Of course, it’s not an all-you-can-eat cannibalistic attack on the Powers That (We Let) Be. A heavy element of self-accountability exists, asking listeners to reflect on their own contributions to our society’s troubles. “Doomscrolling,” for example, is an honest look at our collective Schadenfreude, our societal love of tragedy. And with its wholly infectious sound, “When We Were Young” is the obvious choice for a single. Lifting up Icarus as a metaphor for our over-confidence in youth, Searle manages to guide his fans toward the idea of gratitude and respect over self-satisfaction and narcissism.

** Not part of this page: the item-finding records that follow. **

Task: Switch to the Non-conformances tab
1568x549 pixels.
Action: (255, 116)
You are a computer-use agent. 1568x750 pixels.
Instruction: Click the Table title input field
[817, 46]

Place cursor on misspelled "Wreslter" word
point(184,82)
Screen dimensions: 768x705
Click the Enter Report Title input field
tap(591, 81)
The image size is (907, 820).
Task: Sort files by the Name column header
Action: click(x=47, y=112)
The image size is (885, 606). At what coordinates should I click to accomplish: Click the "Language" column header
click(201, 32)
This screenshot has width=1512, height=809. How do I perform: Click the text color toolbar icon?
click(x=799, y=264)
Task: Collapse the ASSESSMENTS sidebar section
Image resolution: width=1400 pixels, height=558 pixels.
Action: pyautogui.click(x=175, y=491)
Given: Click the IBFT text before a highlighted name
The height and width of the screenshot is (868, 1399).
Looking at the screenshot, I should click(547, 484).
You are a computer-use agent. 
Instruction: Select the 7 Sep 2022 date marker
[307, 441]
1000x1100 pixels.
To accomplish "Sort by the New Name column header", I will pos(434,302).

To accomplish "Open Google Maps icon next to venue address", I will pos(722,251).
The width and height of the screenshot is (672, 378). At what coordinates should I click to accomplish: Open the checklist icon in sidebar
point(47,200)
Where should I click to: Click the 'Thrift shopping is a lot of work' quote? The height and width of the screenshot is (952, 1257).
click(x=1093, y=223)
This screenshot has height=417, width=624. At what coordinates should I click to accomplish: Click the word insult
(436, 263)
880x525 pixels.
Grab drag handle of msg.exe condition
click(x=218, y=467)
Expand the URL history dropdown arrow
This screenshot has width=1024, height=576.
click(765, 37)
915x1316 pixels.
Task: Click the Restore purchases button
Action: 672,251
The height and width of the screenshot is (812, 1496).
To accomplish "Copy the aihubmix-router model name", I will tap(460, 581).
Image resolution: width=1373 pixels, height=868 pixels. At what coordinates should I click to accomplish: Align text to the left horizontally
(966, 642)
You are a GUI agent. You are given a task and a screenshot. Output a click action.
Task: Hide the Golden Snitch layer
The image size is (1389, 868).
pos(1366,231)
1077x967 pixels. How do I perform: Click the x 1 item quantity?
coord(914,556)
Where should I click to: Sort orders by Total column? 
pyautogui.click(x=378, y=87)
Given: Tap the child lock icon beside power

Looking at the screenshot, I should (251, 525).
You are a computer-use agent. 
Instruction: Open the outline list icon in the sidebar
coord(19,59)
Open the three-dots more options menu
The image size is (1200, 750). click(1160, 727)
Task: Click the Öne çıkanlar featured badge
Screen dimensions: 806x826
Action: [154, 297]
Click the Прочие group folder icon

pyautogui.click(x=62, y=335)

But the talented Brits save much of their signature explosivity for their final threesome: “A New Moral Low Ground,” “All the Love in the World,” and the hands-down heaviest offering here, the frenetic “Be Very Afraid.” The former sees the first real blaze of rage from the band, one that propels them into the alluring musicianship of the shape-shifting “All the Love in the World.” With hard-won wisdom, the lyricist imparts some common sense: that willful ignorance fails to resolve anything; cloaking all the troubles of the world in a veil of toxic positivity won’t make anything better. Love, therefore, is waking up from your fog of apathy and actually showing, through deeds not words, that you care. Simply put: it is the album’s most powerful anthem for change.
Still, The Classic Symptoms of a Broken Spirit is not Architects’ magnum opus, nor does it appear as though it was meant to be. The courage to “rip it up and start again” after two decades of writing and recording is not something that many bands possess and, therefore, something that is worthy of respect. Yet, commendable as this approach might be, their sudden polish has softened those once deliciously raw and spontaneous edges, losing some of the fire inside. Coupled with their desire to incorporate Industrial and Electronic elements that, at times, simply appeared to mimic Bring Me the Horizon (particularly on “Tear Gas”), it all feels a little lackluster for these heavyweights.
Whether this is a one-time divergence or the beginning of a whole new era, only their next record can say. For now, and for all of the above reasons, Cryptic Rock gives Architects’ latest 4 out of 5 stars.